For the individual interviews we asked students who agreed to participate to tell us about their own life experiences on a range of topics. Before the interview we reviewed what it would entail and participants signed a document acknowledging informed consent to our research. Approximately 150 interviews were conducted. It was very important to us, as with all components of our research, that a diverse range of student voices were included in the individual interviews. Individual interview participants received $35 as compensation for their time; students who completed a second or third interview received $40 as compensation.
We ran focus groups to explore how groups of students think about issues relevant to our study. During these focus groups we also used a written process of informed consent. In the focus groups, we were interested in learning about general patterns of behavior and shared ideas, rather than individual experiences.

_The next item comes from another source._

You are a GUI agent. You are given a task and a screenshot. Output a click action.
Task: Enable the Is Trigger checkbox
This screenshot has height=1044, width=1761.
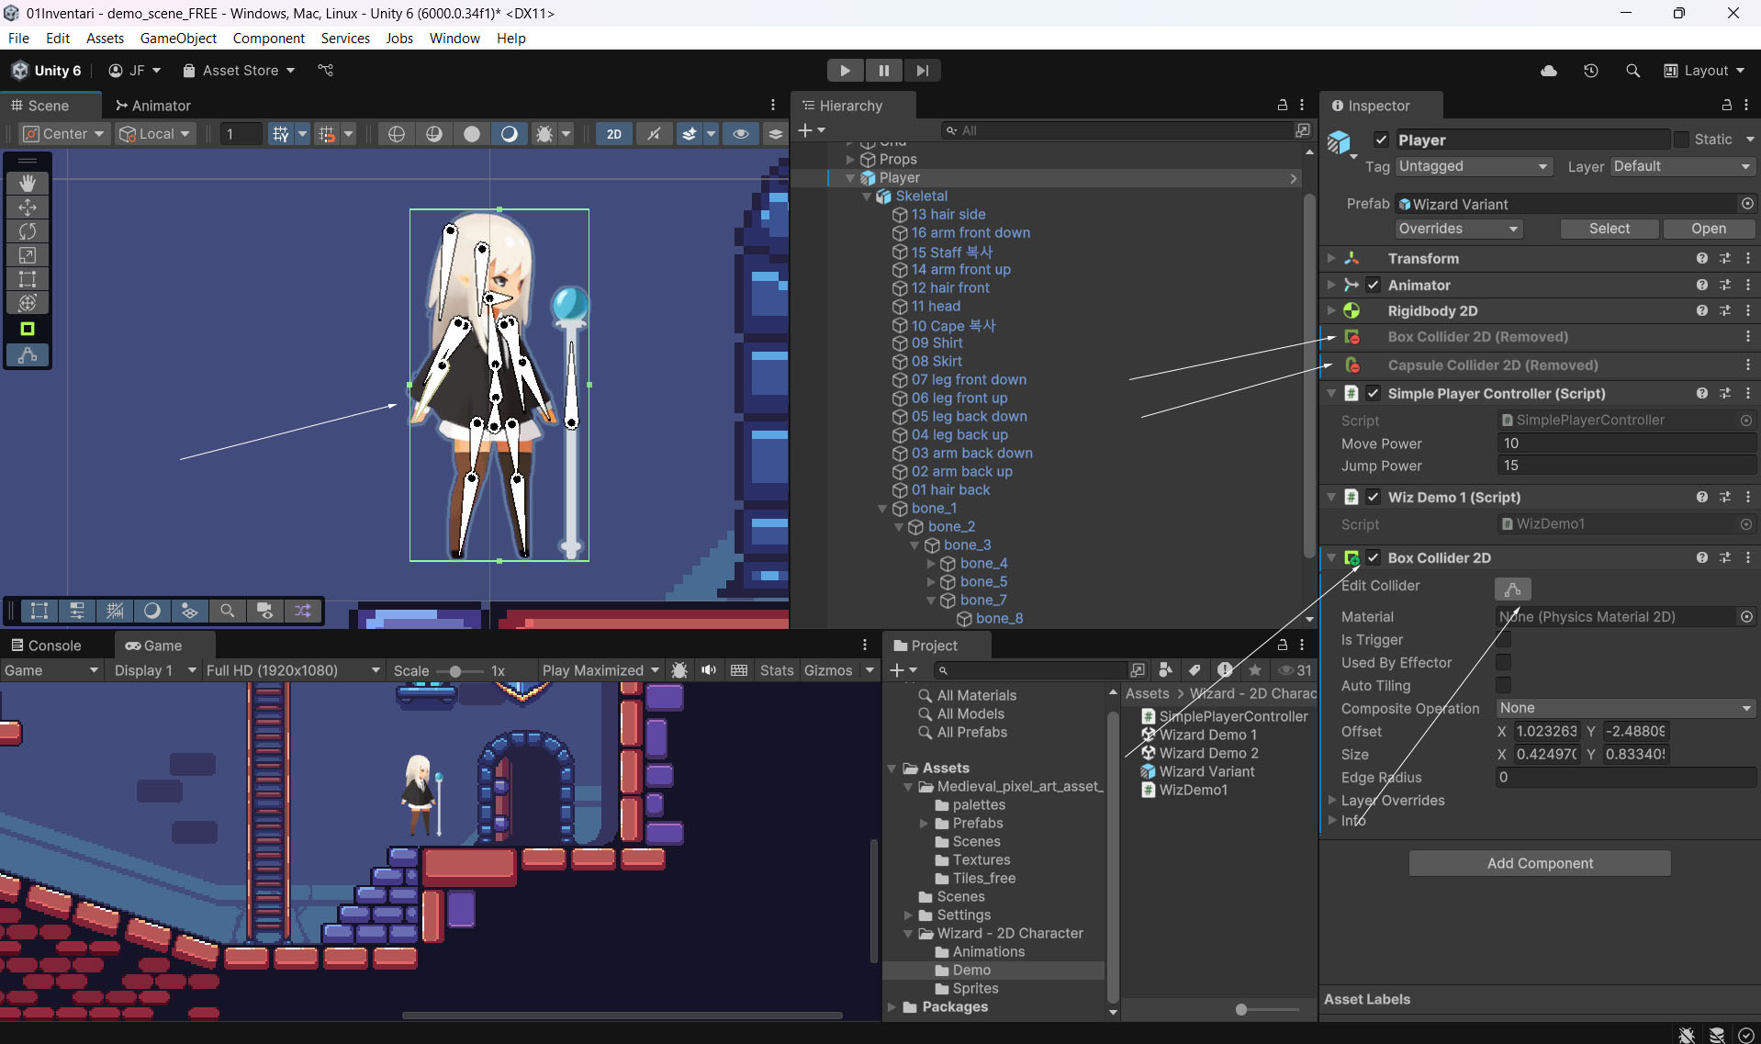click(x=1503, y=640)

These focus groups took take place mostly in Knox Hall (the sociology department), with $30 compensation and snacks provided.
Key Informant Interviews
For the key informant interviews, we asked community members (primarily administrators and student leaders) about the dimensions of student life on which they have expertise. These interviews were not about people’s personal experiences regarding sex, socializing, or sexual assault; rather, the point was to help us learn about specific elements of the social context. Students who participated in key informant interviews received $35 compensation.

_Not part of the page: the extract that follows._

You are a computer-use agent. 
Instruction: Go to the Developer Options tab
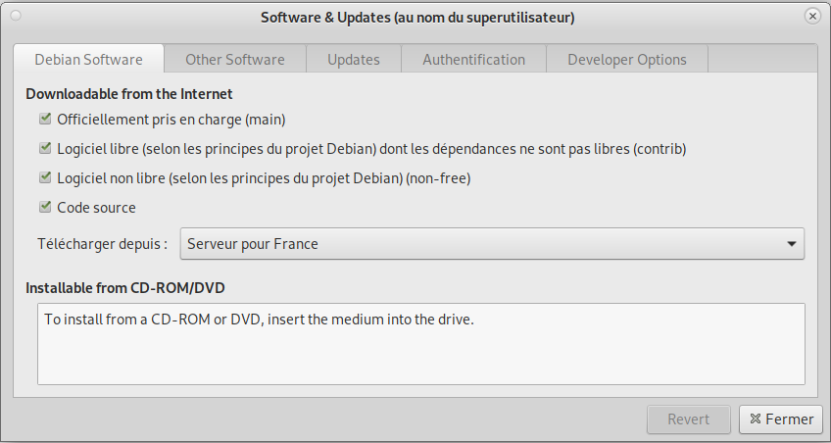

Our “participant observation” worked a little differently. When doing participant observation, researchers spend time in a community in order to understand and explain that community’s lived experience. SHIFT team members introduced themselves and said that they were there to do research to anyone who talked to them while they were doing fieldwork. To maintain students' anonymity, they didn't ask people to sign any documentation of informed consent. Students' names never appeared in any research notes taken, and will not appear in work that we publish. In fact, we probably didn't even know your name. We didn't want written documentation about specific people we observed during our participant observation because that would mean that our data linked particular people with specific observations. The goal of participant observation was to learn about the community, in all its diversity, rather than to learn about the lives of specific individuals.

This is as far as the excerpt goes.